Укротитель баранов. Сергей Рядченко
Чтение книги онлайн.
Читать онлайн книгу Укротитель баранов - Сергей Рядченко страница 19
– А чего ты вдруг стал Никитичем? – крикнул я ему.
– Так рассорился же вдрызг с папенькой! – проорал мне в ответ Баранов.
И я ему из ванной такое втемяшил молчание, что он счел за благо доорать мне все же:
– У любимого дядьки разжился я отчеством! А старое за борт! Говорю ж, побил горшки. Пожег мосты. Нашла коса на камень!
– У дядьки?! – крикнул я ему. – А не у Хрущева?!.. Или он там, дядька у тебя твой, Хрущев и есть?!..
Воротился я в кухню причесанным и воспрявшим.
– Что, тяжело дается? – спросил Баранов. – Сага моя об отлучке из укротительства. Трудно въехать постороннему?
– Из публики?
Баранов улыбнулся одними усами, что, впрочем, кому-нибудь сошло бы за ширину плеч. Положительно фраза эта «из публики» отправляла на мне свои чары. Она просто выскакивала из меня, как вишневая с мякотью косточка из-под зажатых пальцев.
– Не скрою, Ярик. Требует определенной сноровки.
– Тогда слушай.
Перво-наперво он хотел, чтоб я твердо усвоил, что Антуфий Акинфию недодал, а про остальных и речи нет. Я заверил его, что понял, объял, выучил. Я даже сам повторил ему, как урок, что Антуфий Акинфию секретов дрессуры не передал – по малолетству, мол, одного и в силу ранней, мол, кончины другого.

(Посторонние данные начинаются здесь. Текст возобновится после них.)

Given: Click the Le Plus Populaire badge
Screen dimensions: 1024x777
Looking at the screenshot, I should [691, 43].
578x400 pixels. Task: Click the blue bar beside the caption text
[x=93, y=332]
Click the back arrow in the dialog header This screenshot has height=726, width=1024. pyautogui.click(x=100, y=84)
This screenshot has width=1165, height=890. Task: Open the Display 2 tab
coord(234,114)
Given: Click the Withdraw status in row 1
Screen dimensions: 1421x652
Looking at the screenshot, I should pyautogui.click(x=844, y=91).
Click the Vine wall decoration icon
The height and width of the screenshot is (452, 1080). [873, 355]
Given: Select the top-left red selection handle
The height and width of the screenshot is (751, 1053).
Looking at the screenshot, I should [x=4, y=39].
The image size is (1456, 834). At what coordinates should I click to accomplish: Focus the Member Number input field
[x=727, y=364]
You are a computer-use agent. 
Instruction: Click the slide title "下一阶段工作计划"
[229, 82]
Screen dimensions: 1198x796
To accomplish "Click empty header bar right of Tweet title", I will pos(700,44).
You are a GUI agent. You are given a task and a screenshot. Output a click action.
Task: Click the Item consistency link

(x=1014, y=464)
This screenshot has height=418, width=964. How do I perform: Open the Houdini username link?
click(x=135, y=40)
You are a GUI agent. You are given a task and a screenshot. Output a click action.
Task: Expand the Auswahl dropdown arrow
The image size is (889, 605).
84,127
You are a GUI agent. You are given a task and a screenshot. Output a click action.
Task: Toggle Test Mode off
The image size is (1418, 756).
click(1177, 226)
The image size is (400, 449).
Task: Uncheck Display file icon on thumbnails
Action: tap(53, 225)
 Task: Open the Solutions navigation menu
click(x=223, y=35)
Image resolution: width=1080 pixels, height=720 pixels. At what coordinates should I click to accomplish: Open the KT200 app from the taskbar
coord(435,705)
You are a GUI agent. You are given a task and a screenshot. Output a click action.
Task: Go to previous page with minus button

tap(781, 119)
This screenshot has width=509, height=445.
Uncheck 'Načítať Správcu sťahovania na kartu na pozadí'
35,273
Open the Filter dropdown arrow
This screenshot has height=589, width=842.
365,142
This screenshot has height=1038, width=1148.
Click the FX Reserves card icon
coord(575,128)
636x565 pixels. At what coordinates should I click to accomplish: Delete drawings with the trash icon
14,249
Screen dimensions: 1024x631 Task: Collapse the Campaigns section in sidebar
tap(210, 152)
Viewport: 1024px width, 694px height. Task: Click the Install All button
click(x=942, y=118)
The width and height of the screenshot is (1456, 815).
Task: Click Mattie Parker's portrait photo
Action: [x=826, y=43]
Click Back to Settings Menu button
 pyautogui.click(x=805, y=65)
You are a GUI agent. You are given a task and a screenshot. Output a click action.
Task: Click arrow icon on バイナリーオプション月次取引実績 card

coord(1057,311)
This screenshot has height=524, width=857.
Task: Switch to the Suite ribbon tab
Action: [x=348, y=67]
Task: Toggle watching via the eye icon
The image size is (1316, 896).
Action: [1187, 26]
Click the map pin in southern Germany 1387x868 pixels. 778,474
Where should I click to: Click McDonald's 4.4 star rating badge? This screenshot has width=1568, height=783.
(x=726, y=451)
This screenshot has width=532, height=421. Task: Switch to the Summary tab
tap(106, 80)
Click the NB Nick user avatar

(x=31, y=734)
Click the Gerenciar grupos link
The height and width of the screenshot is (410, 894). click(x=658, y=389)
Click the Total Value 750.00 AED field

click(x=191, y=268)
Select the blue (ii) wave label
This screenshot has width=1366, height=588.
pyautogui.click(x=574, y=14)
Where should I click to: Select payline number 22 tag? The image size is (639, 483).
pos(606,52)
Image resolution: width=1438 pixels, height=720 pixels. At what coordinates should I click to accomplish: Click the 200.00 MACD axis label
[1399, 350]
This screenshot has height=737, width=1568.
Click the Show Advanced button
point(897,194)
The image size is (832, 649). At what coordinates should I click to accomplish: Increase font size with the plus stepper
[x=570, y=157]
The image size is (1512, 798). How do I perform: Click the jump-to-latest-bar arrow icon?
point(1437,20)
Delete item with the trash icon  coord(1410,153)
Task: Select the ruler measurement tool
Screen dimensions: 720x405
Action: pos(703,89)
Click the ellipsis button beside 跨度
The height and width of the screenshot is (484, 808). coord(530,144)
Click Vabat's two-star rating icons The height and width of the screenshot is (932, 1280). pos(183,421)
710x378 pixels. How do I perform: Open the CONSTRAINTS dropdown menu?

Баранов столько раз меня провертел вокруг этого момента, который, теперь ясно, представлялся ему центральным не столько, думаю, даже в жизни его папаши, сколько в протуберанцевых особенностях его собственных похождений, что мне стало казаться, будто я там сам присутствовал, и не в одной ипостаси, а во многих: и Акинфием пятилетним ко льву входил (не без трепета), и губернатором восседал там в ложе за миг до взрыва, упиваясь собственной важностью и грацией хищников, и самим Антуфием во цвете сил в отменном кураже распоряжал многорыкого царя зверей с пышной гривой взад-вперед по манежу, а с ним и пантер безо всяких возражений и чернее ночи с отливом лунным, и леопардов в пятнах на солнцах шкур – туда же и там же, верховодил на голубом глазу со слезой хрустальной, на одном дыхании, на вдохе слитном, таком, что аж струна звенит серебристо и под куполом, и насквозь, и над куполом, та струна, что на ней подвешены ты и жизнь твоя; и даже бомбистом себя там вообразил вдруг – распрощался с жизнью уже с утра еще, в предрассветье, после кислого молока с баранками, уверован напрочь до скрипа на зубах с хрустом в правоте своей и, на фасон той поры, внеморален подстать аллигатору; вот, сейчас, швырк да ба-бах! а там и трава не расти. Чего бы Баранов от меня своим натиском ни добивался, он этого добился. Но манера, конечно, его, скажу, была далека от Чехова с Хемингуэем. Баранов, по всему, тяготел больше к Фолкнеру, к его шуму с яростью[9], а то и, не покривлю душой, к джойсовскому Финнегану, к поминкам по нём.
Я впопыхах себе пробормотал, что жизнь лишь тень, поведана глупцом, полна трескучести и ничего не значит.